Bravery, loyalty and even humour are also plentiful in Morris Gleitzman’s moving story, Loyal Creatures, about a teenage boy and his horse during WW1. Our reviewer, Athina Clarke, suggests having a box of tissues for this one.

I was fascinated by Anne Frank as a young girl (rather like one of the characters in Stay Well Soon, another highly recommended novel from our shortlist). Out this month is a collection of first-person survival stories called Hidden Like Anne Frank by Marcel Prins and Peter Henk Steenhuis, which highlights the network of incredibly brave people who hid children during the war.

Another important collection this month is Remembered by Heart, which contains 15 stories of life in Aboriginal communities, by writers such as Sally Morgan (see also Dreamers and Going Bush with Grandpa), Bronwyn Bancroft (The Amazing A-Z Things and Why I Love Australia), and Kim Scott (Miles Franklin winner for That Deadman Dance).

▸ **Records about finding elements on screens**:
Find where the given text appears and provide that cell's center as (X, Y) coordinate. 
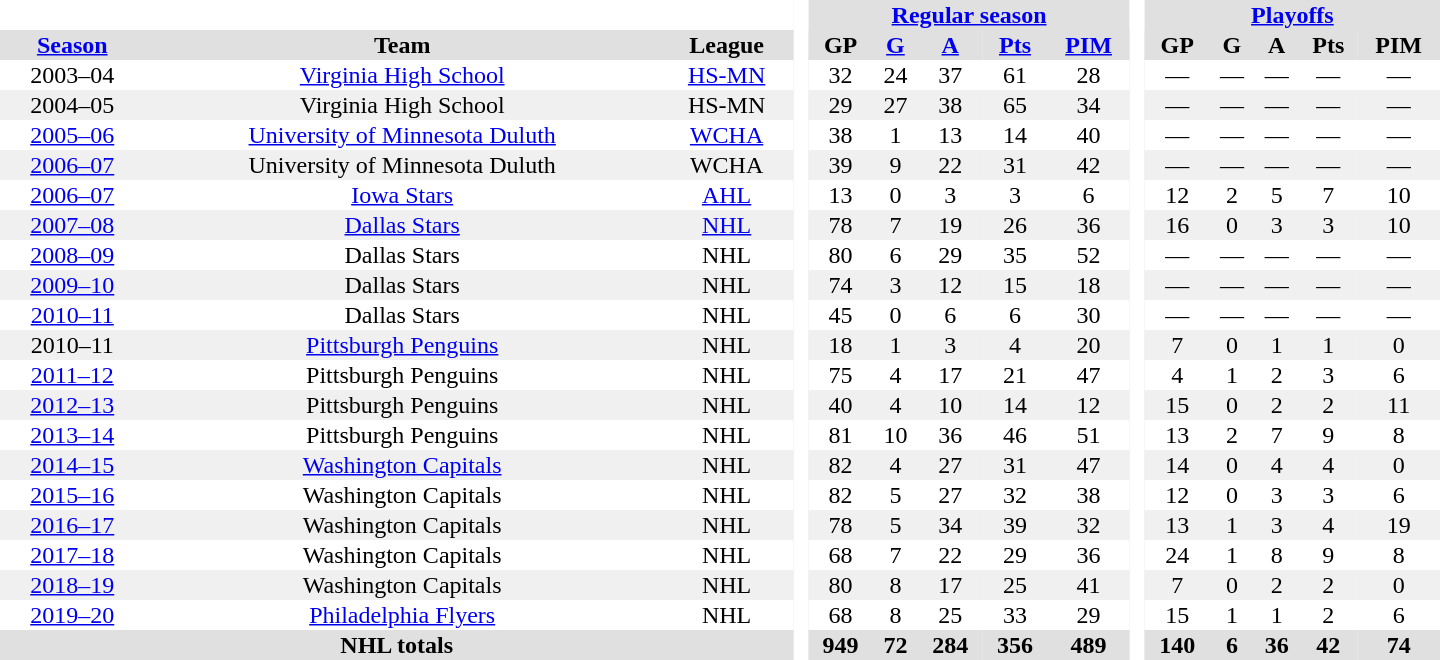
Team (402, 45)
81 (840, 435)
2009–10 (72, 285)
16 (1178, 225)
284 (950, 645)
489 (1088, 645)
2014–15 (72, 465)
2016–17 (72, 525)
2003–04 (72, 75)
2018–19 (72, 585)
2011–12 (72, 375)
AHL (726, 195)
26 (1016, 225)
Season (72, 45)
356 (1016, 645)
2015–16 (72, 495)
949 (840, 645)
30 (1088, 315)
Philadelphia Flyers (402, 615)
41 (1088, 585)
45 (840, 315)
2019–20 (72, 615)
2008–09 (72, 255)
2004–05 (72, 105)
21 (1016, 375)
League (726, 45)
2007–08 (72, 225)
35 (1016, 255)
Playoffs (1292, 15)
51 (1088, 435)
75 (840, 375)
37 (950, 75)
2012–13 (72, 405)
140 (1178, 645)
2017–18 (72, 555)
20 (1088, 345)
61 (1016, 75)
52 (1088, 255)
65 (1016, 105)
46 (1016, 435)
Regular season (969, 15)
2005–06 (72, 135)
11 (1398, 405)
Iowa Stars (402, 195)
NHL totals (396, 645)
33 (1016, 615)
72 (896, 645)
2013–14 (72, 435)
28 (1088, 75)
---
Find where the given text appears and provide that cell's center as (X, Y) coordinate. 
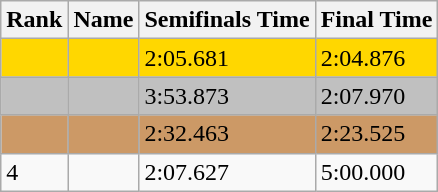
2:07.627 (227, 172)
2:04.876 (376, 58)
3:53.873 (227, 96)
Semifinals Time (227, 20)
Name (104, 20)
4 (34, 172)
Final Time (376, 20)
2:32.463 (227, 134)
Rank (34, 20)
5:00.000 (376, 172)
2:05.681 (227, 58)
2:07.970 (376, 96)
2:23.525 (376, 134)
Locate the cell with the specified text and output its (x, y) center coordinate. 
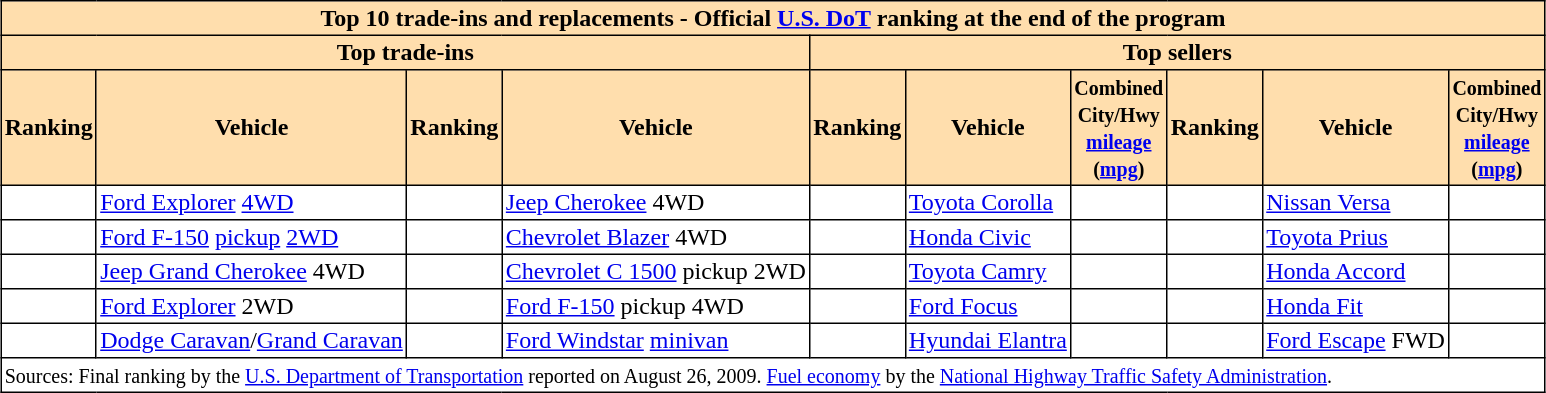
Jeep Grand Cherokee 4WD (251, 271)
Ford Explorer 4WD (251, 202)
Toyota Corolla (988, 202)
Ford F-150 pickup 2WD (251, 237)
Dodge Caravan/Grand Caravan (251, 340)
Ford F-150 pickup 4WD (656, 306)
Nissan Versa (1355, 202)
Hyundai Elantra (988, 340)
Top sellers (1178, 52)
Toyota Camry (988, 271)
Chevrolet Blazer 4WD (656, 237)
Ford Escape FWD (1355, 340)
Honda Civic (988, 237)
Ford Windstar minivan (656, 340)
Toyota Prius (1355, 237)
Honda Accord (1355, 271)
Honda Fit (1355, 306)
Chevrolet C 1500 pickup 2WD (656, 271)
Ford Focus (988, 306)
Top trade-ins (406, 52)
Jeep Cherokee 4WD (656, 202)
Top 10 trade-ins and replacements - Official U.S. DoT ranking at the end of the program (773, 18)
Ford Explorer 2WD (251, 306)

▸ **OBJECTIVE 1**: According to the book recommendations text, how many stories does Remembered by Heart contain?
▸ **OBJECTIVE 2**: Carry on the book recommendations text from the point where it stops.

▸ **OUTPUT 1**: It contains 15 stories of life in Aboriginal communities.

▸ **OUTPUT 2**:
Illustration from

Imagine a City

by Elise Hurst

Our young adult book of the month is the Text prize winner, The Minnow by Diana Sweeney, about a teenager whose family died during a flood, and who is now pregnant by a much older ‘family friend’. Although she has a few people looking out for her in the living community, the way she survives and rebuilds her life has a great deal to do with her inner resources, talking to her unborn child (the minnow) and beloved dead grandfather. This is an unusual book by a new Australian author and it’ll be interesting to see where she goes from here.

Pip Harry, an Australian author whose debut, I’ll Tell You Mine (a young adult novel set in a boarding school) was out in 2012, has come up with a very solid second book in Head of the River. The author drew on her own experience as a schoolgirl rower to write a story about extreme pressure on sibling teens who are training for a crucial race, while dealing with the usual raft of issues concerning family, relationships and self-doubt.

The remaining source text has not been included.